Task:
Line by line, copy the material below exactly.
--- START ---
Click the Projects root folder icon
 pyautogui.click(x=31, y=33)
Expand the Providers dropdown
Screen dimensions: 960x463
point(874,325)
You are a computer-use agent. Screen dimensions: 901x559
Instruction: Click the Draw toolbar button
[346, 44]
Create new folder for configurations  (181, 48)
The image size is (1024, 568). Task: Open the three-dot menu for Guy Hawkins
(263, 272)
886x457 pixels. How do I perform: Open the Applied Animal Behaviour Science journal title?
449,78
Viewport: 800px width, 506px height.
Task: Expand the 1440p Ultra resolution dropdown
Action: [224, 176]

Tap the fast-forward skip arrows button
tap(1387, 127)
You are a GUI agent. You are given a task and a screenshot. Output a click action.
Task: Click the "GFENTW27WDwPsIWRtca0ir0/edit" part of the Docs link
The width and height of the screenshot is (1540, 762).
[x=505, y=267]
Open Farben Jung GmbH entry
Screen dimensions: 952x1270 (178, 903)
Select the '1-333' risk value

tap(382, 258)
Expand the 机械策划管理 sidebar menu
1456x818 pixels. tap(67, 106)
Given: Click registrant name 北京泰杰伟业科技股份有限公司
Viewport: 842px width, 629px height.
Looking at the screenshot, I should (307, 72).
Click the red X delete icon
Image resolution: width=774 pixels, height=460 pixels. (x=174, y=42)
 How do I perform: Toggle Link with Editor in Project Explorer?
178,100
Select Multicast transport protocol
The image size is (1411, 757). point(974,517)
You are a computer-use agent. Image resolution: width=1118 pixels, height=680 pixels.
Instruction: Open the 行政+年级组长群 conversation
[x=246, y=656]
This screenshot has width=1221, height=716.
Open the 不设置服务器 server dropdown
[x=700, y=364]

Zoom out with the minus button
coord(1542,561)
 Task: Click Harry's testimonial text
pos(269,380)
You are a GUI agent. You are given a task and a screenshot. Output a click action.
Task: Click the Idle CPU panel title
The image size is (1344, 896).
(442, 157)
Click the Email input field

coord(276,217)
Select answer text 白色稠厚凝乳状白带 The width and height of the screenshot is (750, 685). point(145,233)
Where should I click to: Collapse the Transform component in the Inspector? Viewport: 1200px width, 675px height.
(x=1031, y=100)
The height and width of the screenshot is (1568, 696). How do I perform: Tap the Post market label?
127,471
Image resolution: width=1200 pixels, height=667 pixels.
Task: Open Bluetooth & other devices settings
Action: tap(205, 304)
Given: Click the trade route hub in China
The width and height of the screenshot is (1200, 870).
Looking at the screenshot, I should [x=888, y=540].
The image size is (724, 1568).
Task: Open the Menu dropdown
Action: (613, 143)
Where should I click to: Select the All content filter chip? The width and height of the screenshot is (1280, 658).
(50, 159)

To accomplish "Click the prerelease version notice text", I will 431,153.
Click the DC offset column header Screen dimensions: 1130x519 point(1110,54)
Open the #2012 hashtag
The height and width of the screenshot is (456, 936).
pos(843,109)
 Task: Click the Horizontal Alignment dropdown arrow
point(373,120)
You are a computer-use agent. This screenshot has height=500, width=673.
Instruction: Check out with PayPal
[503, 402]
--- END ---
Answer space:
Click the Projects root folder icon
 pyautogui.click(x=31, y=33)
Expand the Providers dropdown
Screen dimensions: 960x463
point(874,325)
You are a computer-use agent. Screen dimensions: 901x559
Instruction: Click the Draw toolbar button
[346, 44]
Create new folder for configurations  (181, 48)
The image size is (1024, 568). Task: Open the three-dot menu for Guy Hawkins
(263, 272)
886x457 pixels. How do I perform: Open the Applied Animal Behaviour Science journal title?
449,78
Viewport: 800px width, 506px height.
Task: Expand the 1440p Ultra resolution dropdown
Action: [224, 176]

Tap the fast-forward skip arrows button
tap(1387, 127)
You are a GUI agent. You are given a task and a screenshot. Output a click action.
Task: Click the "GFENTW27WDwPsIWRtca0ir0/edit" part of the Docs link
The width and height of the screenshot is (1540, 762).
[x=505, y=267]
Open Farben Jung GmbH entry
Screen dimensions: 952x1270 (178, 903)
Select the '1-333' risk value

tap(382, 258)
Expand the 机械策划管理 sidebar menu
1456x818 pixels. tap(67, 106)
Given: Click registrant name 北京泰杰伟业科技股份有限公司
Viewport: 842px width, 629px height.
Looking at the screenshot, I should (307, 72).
Click the red X delete icon
Image resolution: width=774 pixels, height=460 pixels. (x=174, y=42)
 How do I perform: Toggle Link with Editor in Project Explorer?
178,100
Select Multicast transport protocol
The image size is (1411, 757). point(974,517)
You are a computer-use agent. Image resolution: width=1118 pixels, height=680 pixels.
Instruction: Open the 行政+年级组长群 conversation
[x=246, y=656]
This screenshot has width=1221, height=716.
Open the 不设置服务器 server dropdown
[x=700, y=364]

Zoom out with the minus button
coord(1542,561)
 Task: Click Harry's testimonial text
pos(269,380)
You are a GUI agent. You are given a task and a screenshot. Output a click action.
Task: Click the Idle CPU panel title
The image size is (1344, 896).
(442, 157)
Click the Email input field

coord(276,217)
Select answer text 白色稠厚凝乳状白带 The width and height of the screenshot is (750, 685). point(145,233)
Where should I click to: Collapse the Transform component in the Inspector? Viewport: 1200px width, 675px height.
(x=1031, y=100)
The height and width of the screenshot is (1568, 696). How do I perform: Tap the Post market label?
127,471
Image resolution: width=1200 pixels, height=667 pixels.
Task: Open Bluetooth & other devices settings
Action: tap(205, 304)
Given: Click the trade route hub in China
The width and height of the screenshot is (1200, 870).
Looking at the screenshot, I should [x=888, y=540].
The image size is (724, 1568).
Task: Open the Menu dropdown
Action: (613, 143)
Where should I click to: Select the All content filter chip? The width and height of the screenshot is (1280, 658).
(50, 159)

To accomplish "Click the prerelease version notice text", I will 431,153.
Click the DC offset column header Screen dimensions: 1130x519 point(1110,54)
Open the #2012 hashtag
The height and width of the screenshot is (456, 936).
pos(843,109)
 Task: Click the Horizontal Alignment dropdown arrow
point(373,120)
You are a computer-use agent. This screenshot has height=500, width=673.
Instruction: Check out with PayPal
[503, 402]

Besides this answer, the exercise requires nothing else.